Bitcoin: Wale kaufen trotz Angst
Trotz geopolitischer Spannungen und fallender Kurse akkumulieren Großinvestoren über 270.000 Bitcoin. Ein Bodenindikator signalisiert Erholungspotenzial.

- Großinvestoren kaufen 270.000 Bitcoin
- Angstindex fällt auf 26 Punkte
- Citi senkt Bitcoin-Kursziel auf 82.000 Dollar
- Miner-Stress und Mt.-Gox-Transfers belasten
Der Fear-and-Greed-Index für Kryptowährungen ist auf 26 Punkte gefallen – ein Niveau, das extreme Angst im Markt signalisiert. Parallel dazu haben Großinvestoren binnen zwei Wochen mehr als 270.000 Bitcoin aufgekauft. Wenn Panik und Akkumulation gleichzeitig auftreten, lohnt ein genauerer Blick auf die Gemengelage.
Iran-Schock trifft ohnehin nervösen Markt
Am Nachmittag des 8. Juli sorgte ein geopolitischer Schock für zusätzlichen Druck. US-Präsident Donald Trump erklärte den Waffenstillstand mit dem Iran für beendet, nachdem beide Seiten Luftschläge ausgetauscht hatten. Der Ölpreis zog daraufhin an, Bitcoin fiel auf rund 62.000 Dollar zurück, ein Minus von gut zwei Prozent gegenüber dem Vortag.

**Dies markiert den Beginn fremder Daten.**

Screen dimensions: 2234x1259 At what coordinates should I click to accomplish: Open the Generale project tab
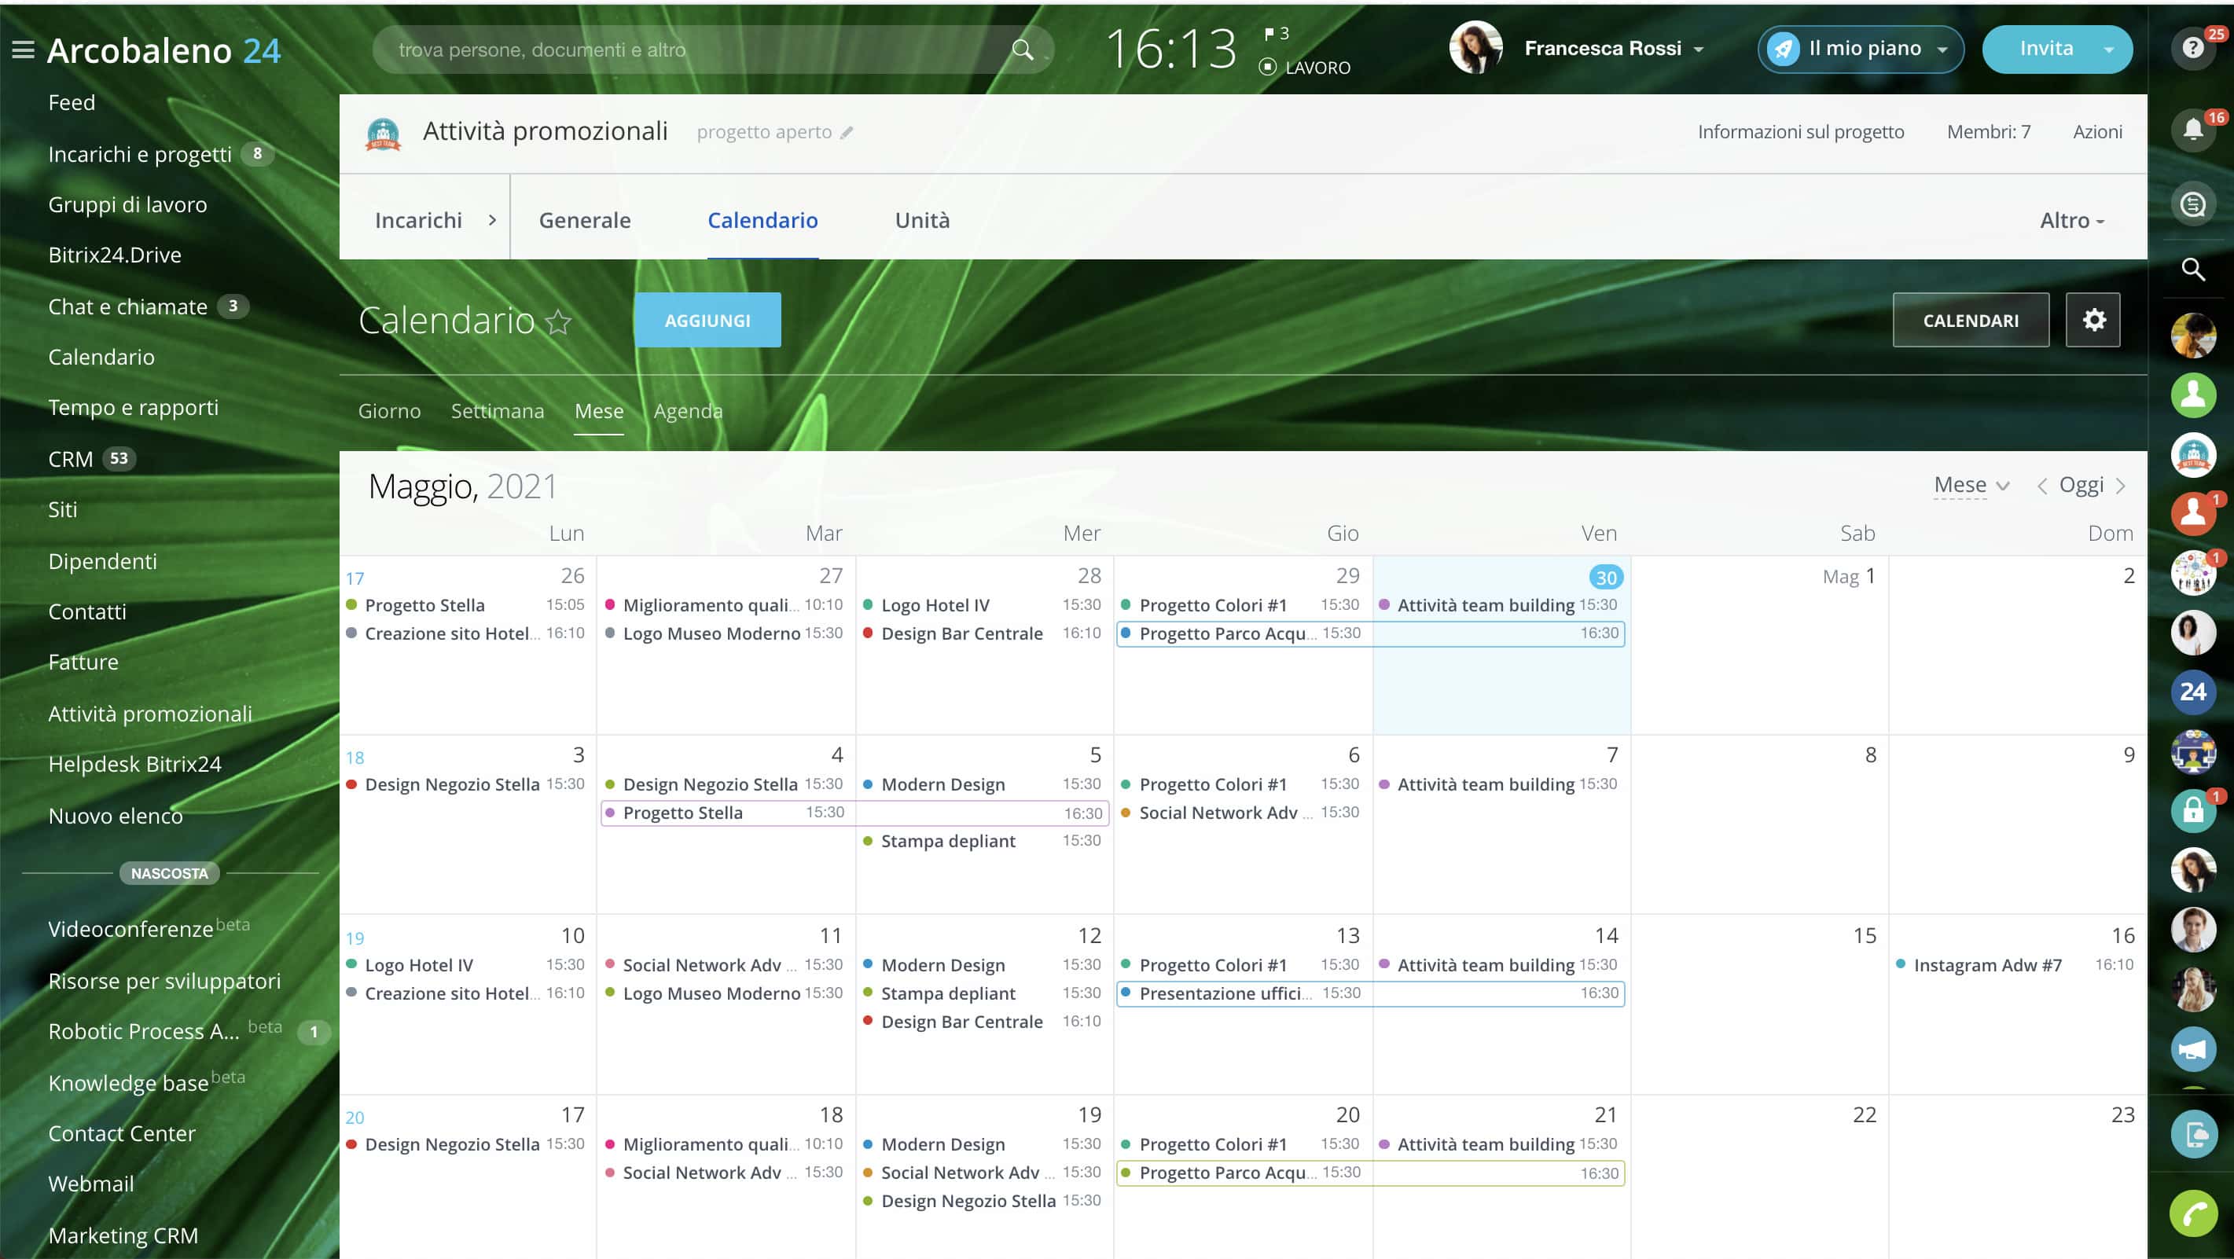[x=585, y=220]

Solana traf es mit einem Rückgang von rund 5,2 Prozent deutlich härter – typisch für Altcoins in Risk-off-Phasen. Ethereum hielt sich mit einem Minus von etwa zwei Prozent im Gleichschritt mit Bitcoin. Um 20 Uhr MESZ veröffentlicht die US-Notenbank zudem die Protokolle ihrer Juni-Sitzung, und steigende Energiepreise nähren Inflationssorgen – genau das Gegenteil dessen, was der Markt für eine Erholung bräuchte.
Bodenindikator trifft auf gesenktes Kursziel
Ein technischer Indikator nährt derweil die Debatte um einen möglichen Boden. Der realisierte Gewinn-Verlust-Indikator fiel auf minus 0,35, den tiefsten Stand seit 43 Monaten. Zuletzt notierte er im Dezember 2022 so niedrig, kurz nach dem Zusammenbruch der Kryptobörse FTX. In den Jahren 2015, 2019 und 2022 markierten ähnliche Werte jeweils einen Zyklusboden vor größeren Erholungen.
Citi zeichnet dagegen ein vorsichtigeres Bild. Die Bank senkte ihr Zwölf-Monats-Kursziel von 112.000 auf 82.000 Dollar und strich die erwarteten ETF-Zuflüsse komplett aus ihrer Berechnung.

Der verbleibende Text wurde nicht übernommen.